Eating leafy vegetables will provide you with your daily serving of fiber, and dentists like Dr. Chad Brown in Greenwood Village, CO say they can even remove bacteria from your teeth as you chew them.

2. Fruits

Fruit is one of the sweeter food groups and contains a variety of options to choose from. It’s also very versatile and can be eaten as a side, snack, and even as a dessert. Many fruits contain vitamins like potassium and vitamin C that are beneficial to the body. This sweet food has been known to lower your risk for heart disease, boost your immune system, and even protect you from certain types of cancer.

Since there are so many options for you to choose from, consider choosing a few of the following fruits:

  • Bananas
  • Oranges
  • Strawberries
  • Grapefruit
  • Blackberries

How Fruit Affects Your Teeth

While fruit is considered to be a healthy and necessary food group, many fruits contain a high amount of natural sugar and acidic properties. If overconsumed, they can cause cavities or tooth discoloration. Dr. Elaine Chow in Thunder Bay, ON suggests rinsing your mouth and then brushing your teeth after eating fruit.

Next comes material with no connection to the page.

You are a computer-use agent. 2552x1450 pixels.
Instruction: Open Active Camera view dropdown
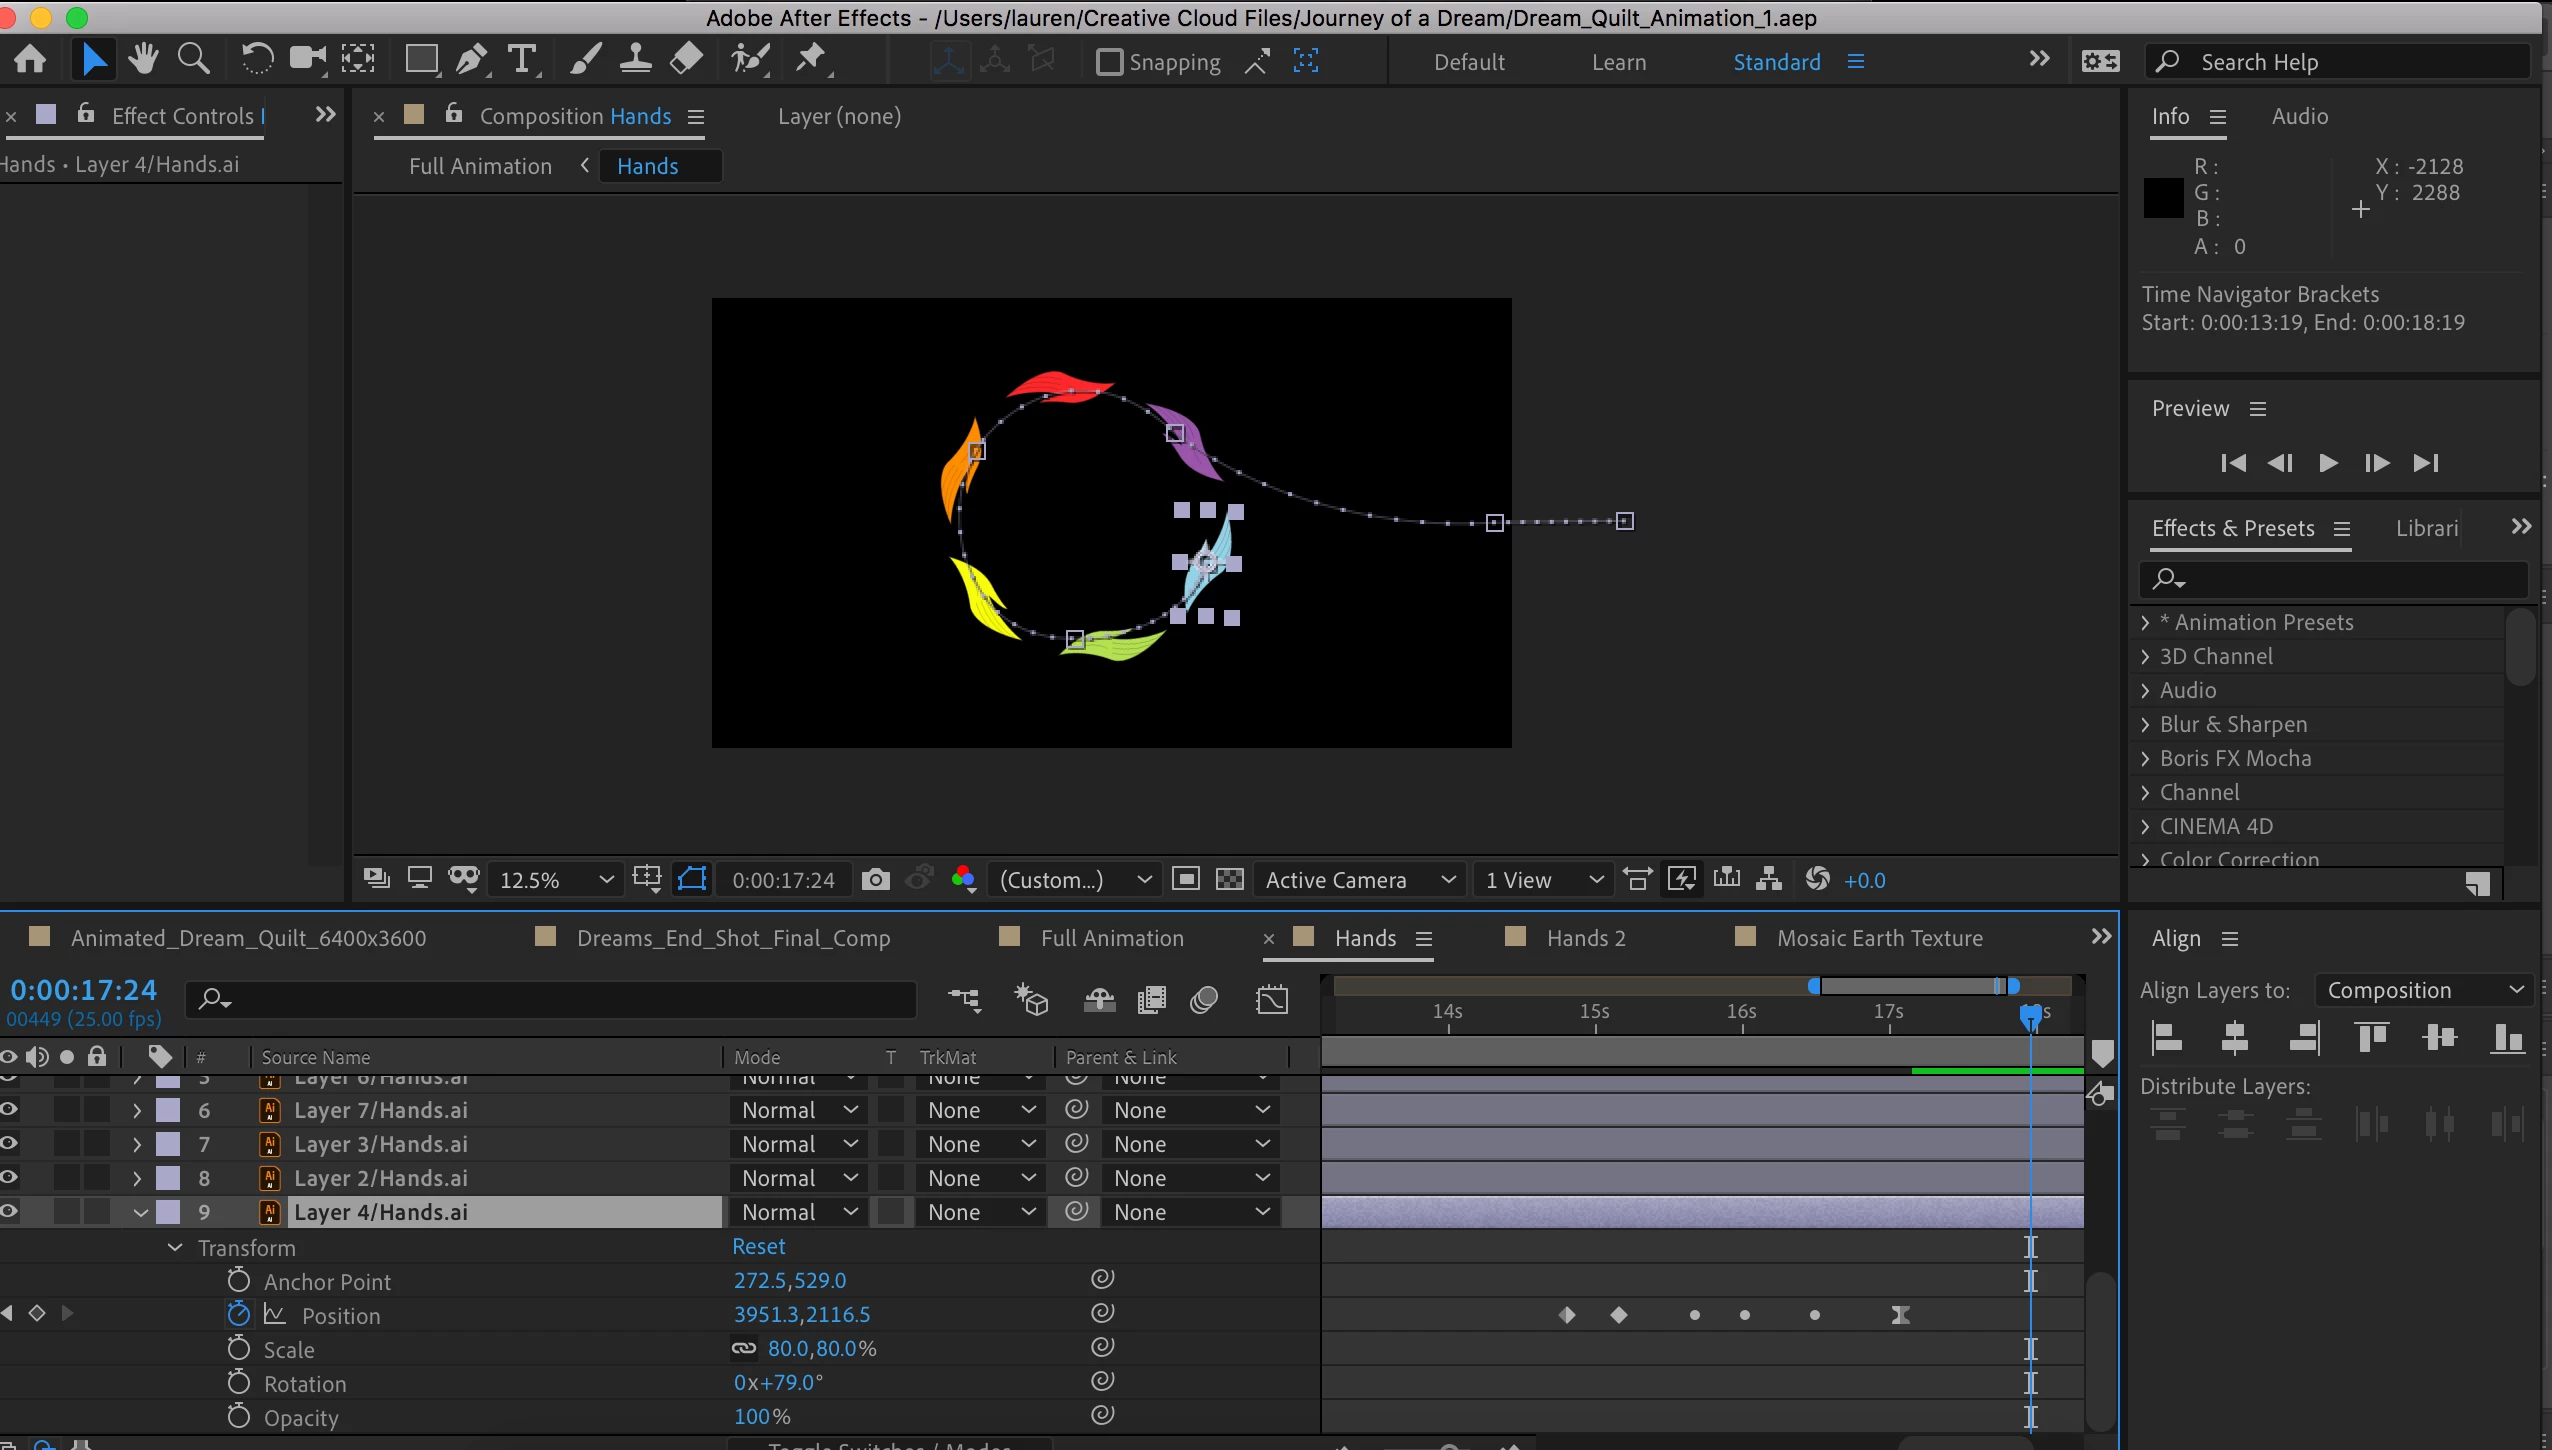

A man and woman smiling at eachother and holding fruits and veggies

3. Grains

Another part of a well-balanced diet is grains. While many people associate them with fatty carbs, eating this food group in moderation can be beneficial to your health. Examples of foods that contain grains include bread, cereal, pasta, rice, and oatmeal.

It’s recommended that people consume mostly whole grains to reap the most health benefits. They have been proven to lower your risk for diabetes, obesity, and heart disease. The high amount of fiber in grains can also support healthy digestion and reduce inflammation.

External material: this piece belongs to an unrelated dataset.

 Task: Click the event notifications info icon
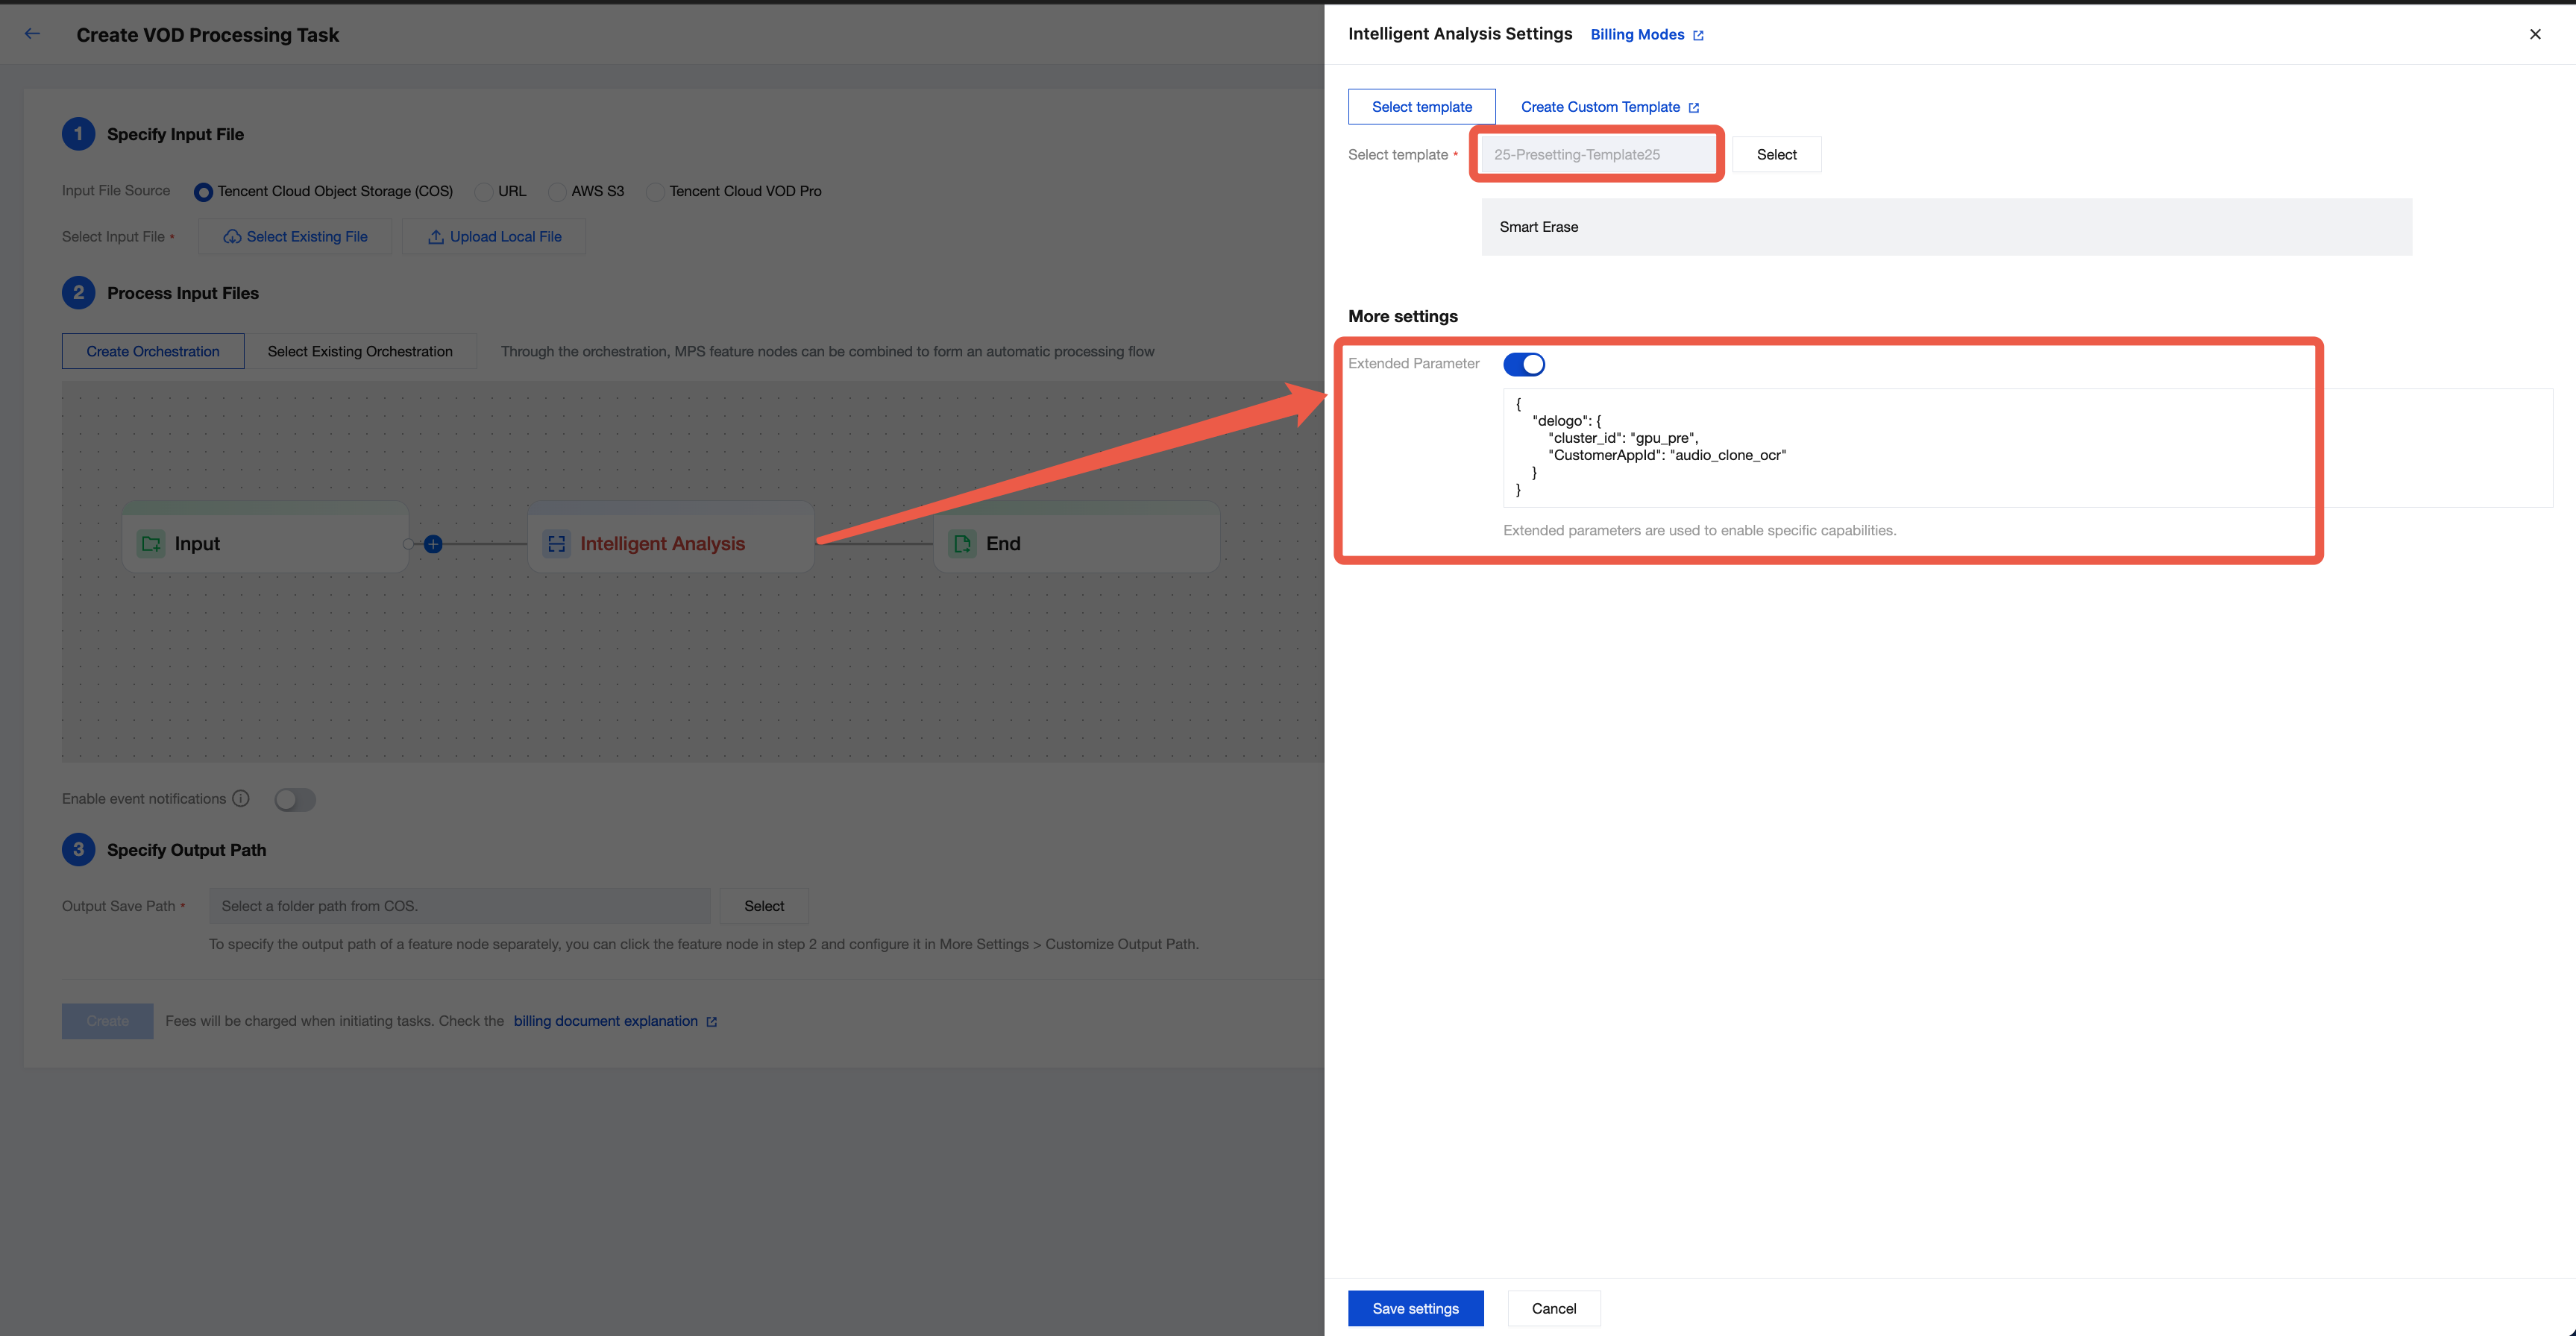(241, 799)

How Grains Affect Your Oral Health

Like the other food groups mentioned above, grains are a good source of fiber. They can strengthen your teeth and bones and even help protect your gums against gum disease.

However, it’s important to choose whole grains rather than processed grains. Foods such as white bread, pastries, and most cereals contain processed grains and often large amounts of sugar that can harm your teeth, according to Dr. Regina Dailey in Ann Arbor, MI.

4. Protein

Protein is an important aspect of your diet that comes in a variety of forms. Most people think of protein to be solely meat, but there are other ways to get your daily source as well. Other forms of protein include eggs, nuts, peanut butter, and even vegetables.

It’s recommended that people eat at least eight ounces of protein, but young children require less. This food group builds muscles, balances your body’s chemicals, and promotes healthy blood flow as well. If you decide to consume your protein through meat, doctors suggest choosing lean options like chicken and fish.

How Does Protein Affect Your Teeth?

While you can receive plenty of protein from fatty meats such as steak or sausage, lean meats, eggs, and nuts will provide the most benefits for your teeth. These contain phosphorus, which helps strengthen the enamel on your teeth. Certain proteins also contain vitamins like B3, B2, and B12 that help fight off cavities.

A woman leaning over her plate of fish and veggies and smiling

5. Dairy

Were you ever told to drink your milk as a kid? Dairy is a food group that can be consumed alone or in other foods. It contains 13 different vitamins and, like protein, can strengthen your bones and muscles. Unless you’re sensitive to lactose, everyone should drink about one cup of milk per day, on average.

If you don’t like drinking milk, you can get your daily source of dairy through cheese, yogurt, and butter. Dairy is also high in protein which helps you feel full longer, contributing to weight loss.

How Dairy Affects Your Teeth

As mentioned above, dairy helps strengthen bones — this includes the bones in your mouth that keep your teeth in place. Additionally, the high amount of calcium in dairy can strengthen your teeth to help protect them from damage or decay.

A Well Balanced Diet Will Benefit Your Teeth

Too much of one particular food can possibly harm your oral health, which is why dentists and nutritionists recommend eating a well-balanced diet that includes the proper amount of each food group. It’s also essential that you choose unprocessed foods such as whole grains, organic fruits and veggies, and lean proteins to ensure your teeth stay strong and free of decay.